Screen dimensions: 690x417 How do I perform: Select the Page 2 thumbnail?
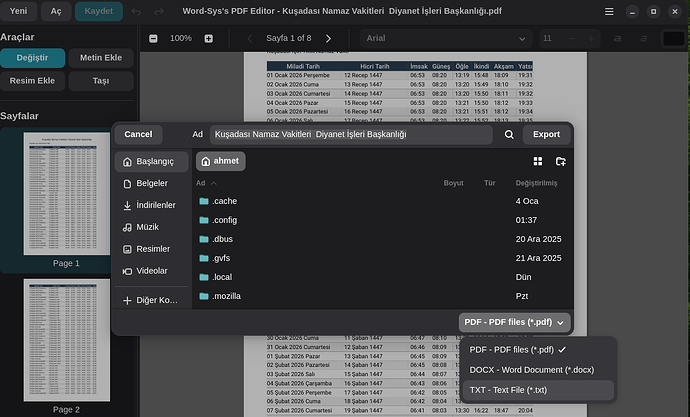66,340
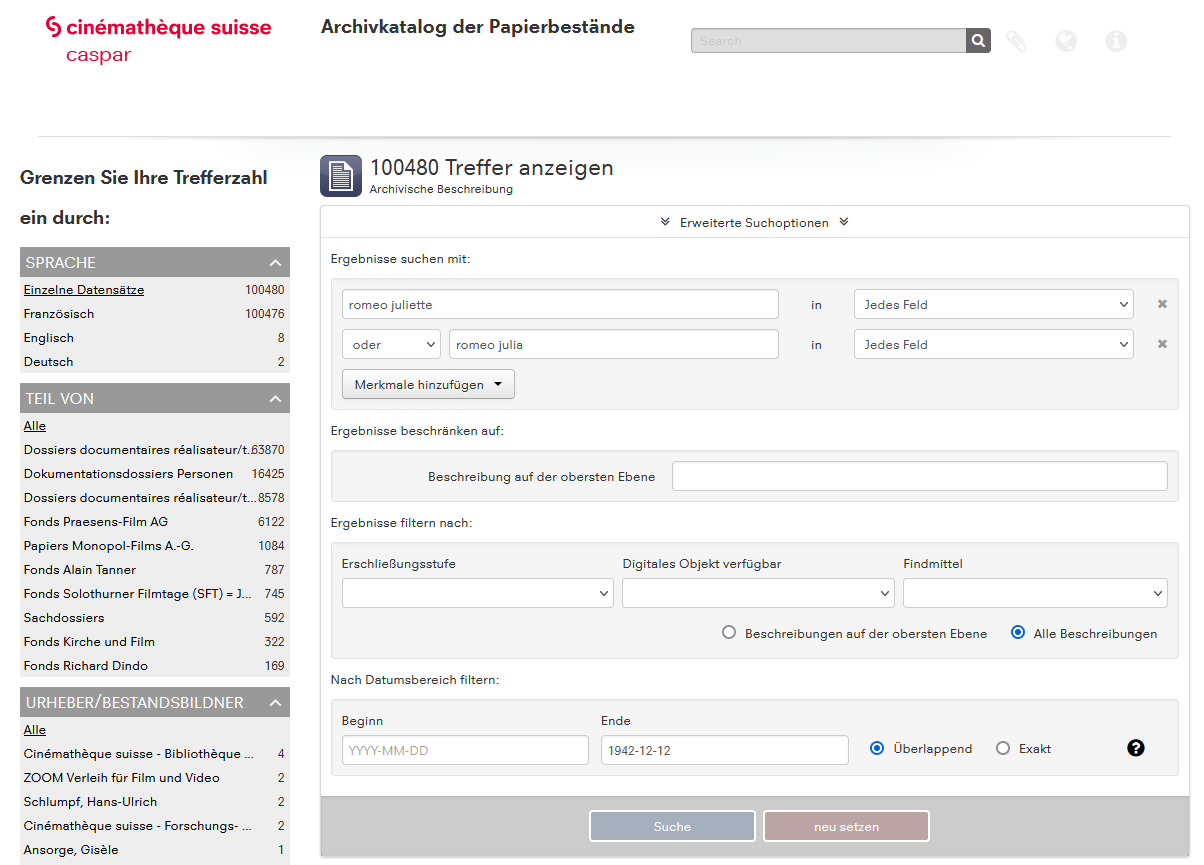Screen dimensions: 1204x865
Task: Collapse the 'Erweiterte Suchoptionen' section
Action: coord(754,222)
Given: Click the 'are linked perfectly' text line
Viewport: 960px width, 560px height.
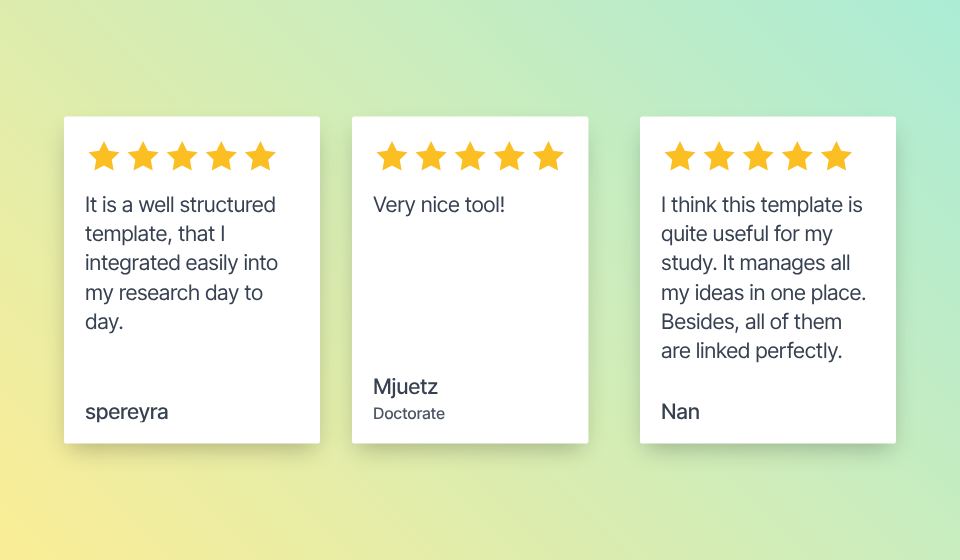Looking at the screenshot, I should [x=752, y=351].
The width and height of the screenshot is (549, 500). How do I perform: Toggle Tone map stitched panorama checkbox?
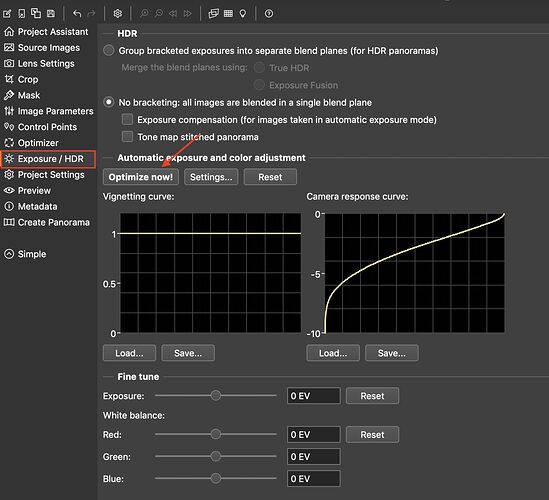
########
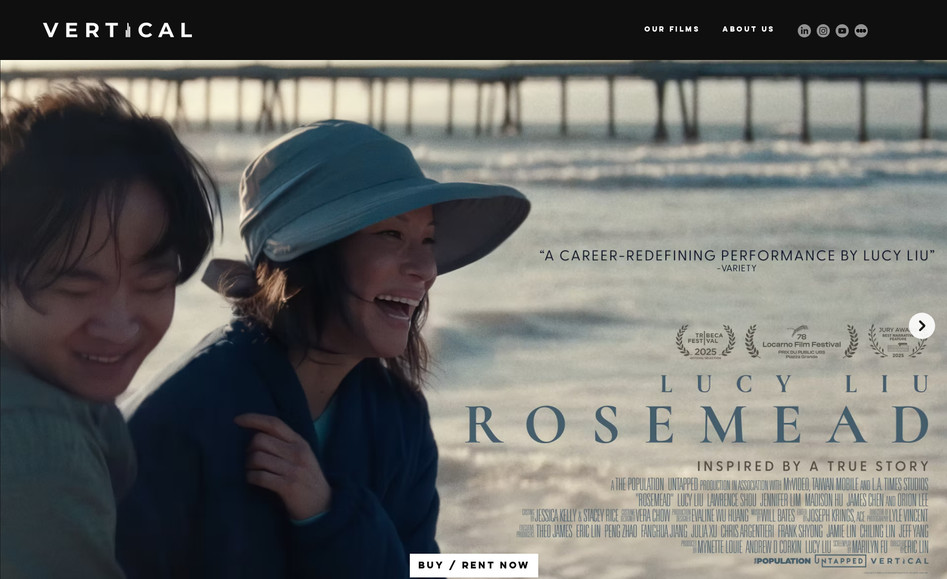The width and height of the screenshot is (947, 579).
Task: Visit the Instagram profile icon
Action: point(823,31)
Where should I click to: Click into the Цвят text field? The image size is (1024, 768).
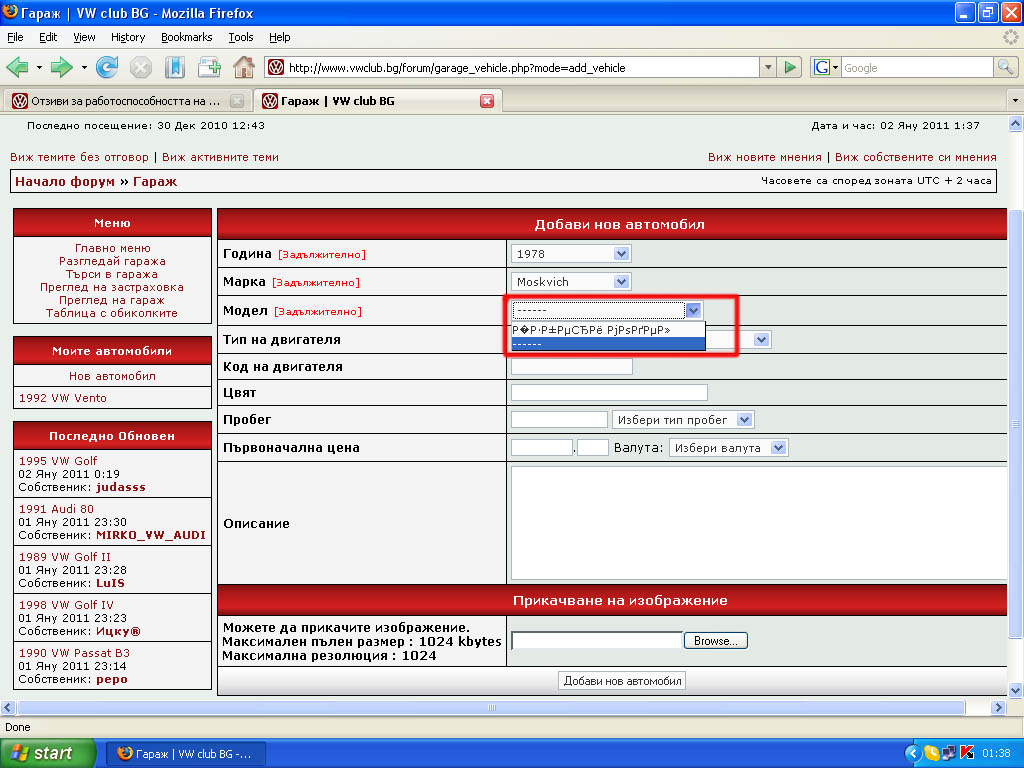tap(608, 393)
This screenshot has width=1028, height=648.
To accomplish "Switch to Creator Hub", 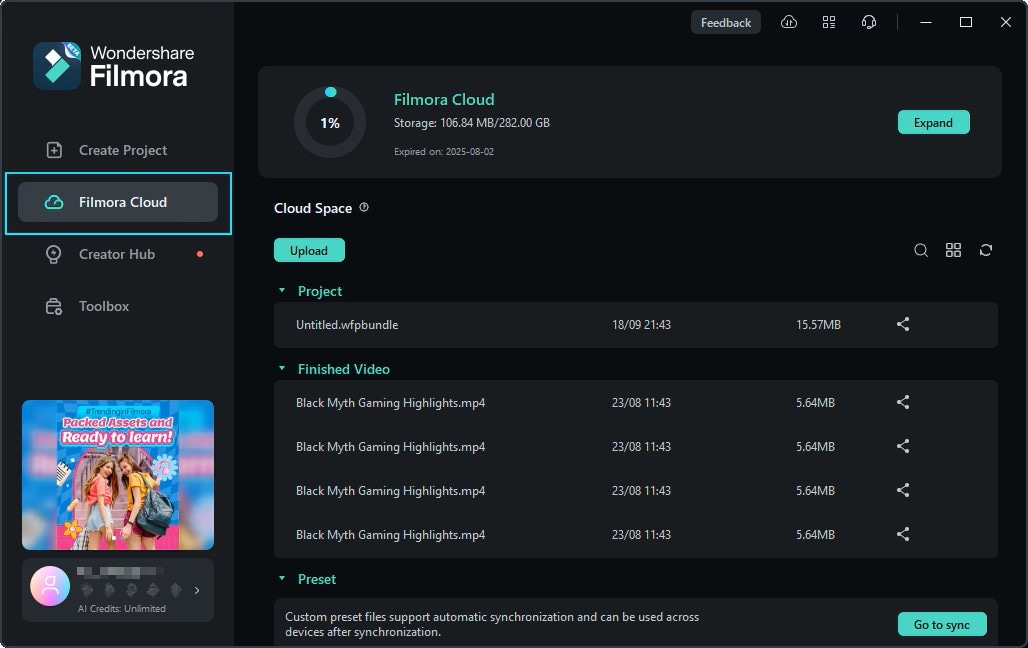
########
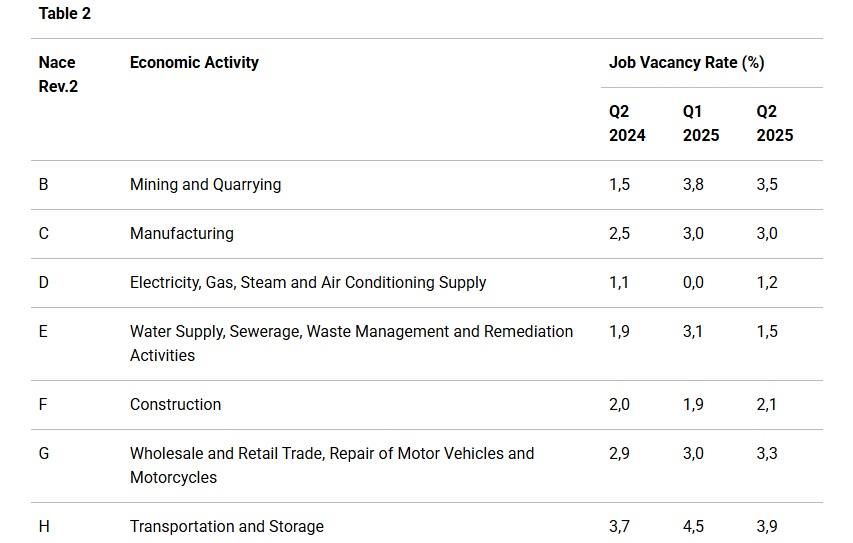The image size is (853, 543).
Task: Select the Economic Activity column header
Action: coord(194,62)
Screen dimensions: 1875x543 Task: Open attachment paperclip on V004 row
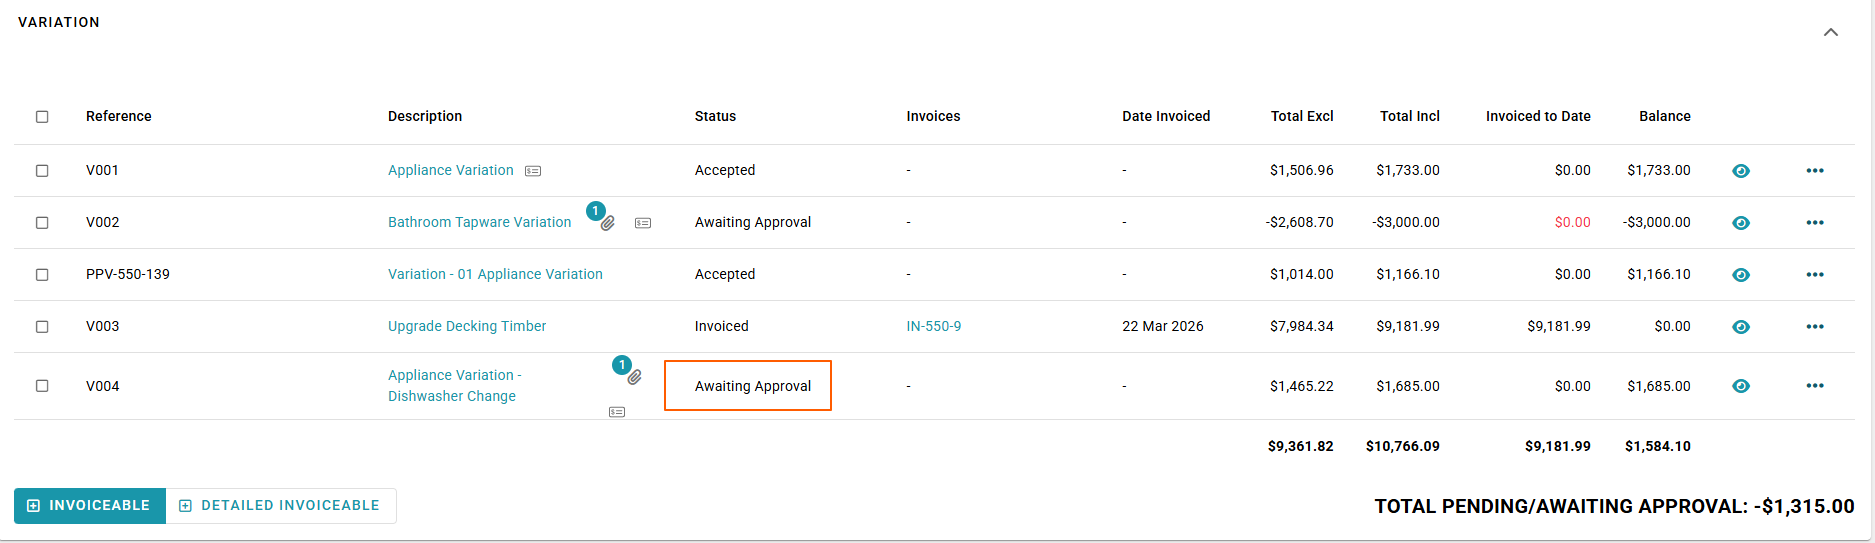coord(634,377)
########
» Exercise directions
Everything above from the line with "Screen dimensions: 690x417" through the line with "The width and height of the screenshot is (549, 500)." should be retyped exactly, and nothing else; omit pictures.

» Task output
Screen dimensions: 690x417 How do I perform: Select the Page 2 thumbnail?
66,340
Screen dimensions: 1204x865
Task: Collapse the 'Erweiterte Suchoptionen' section
Action: coord(754,222)
Given: Click the 'are linked perfectly' text line
Viewport: 960px width, 560px height.
Looking at the screenshot, I should [x=752, y=351].
The width and height of the screenshot is (549, 500). How do I perform: Toggle Tone map stitched panorama checkbox?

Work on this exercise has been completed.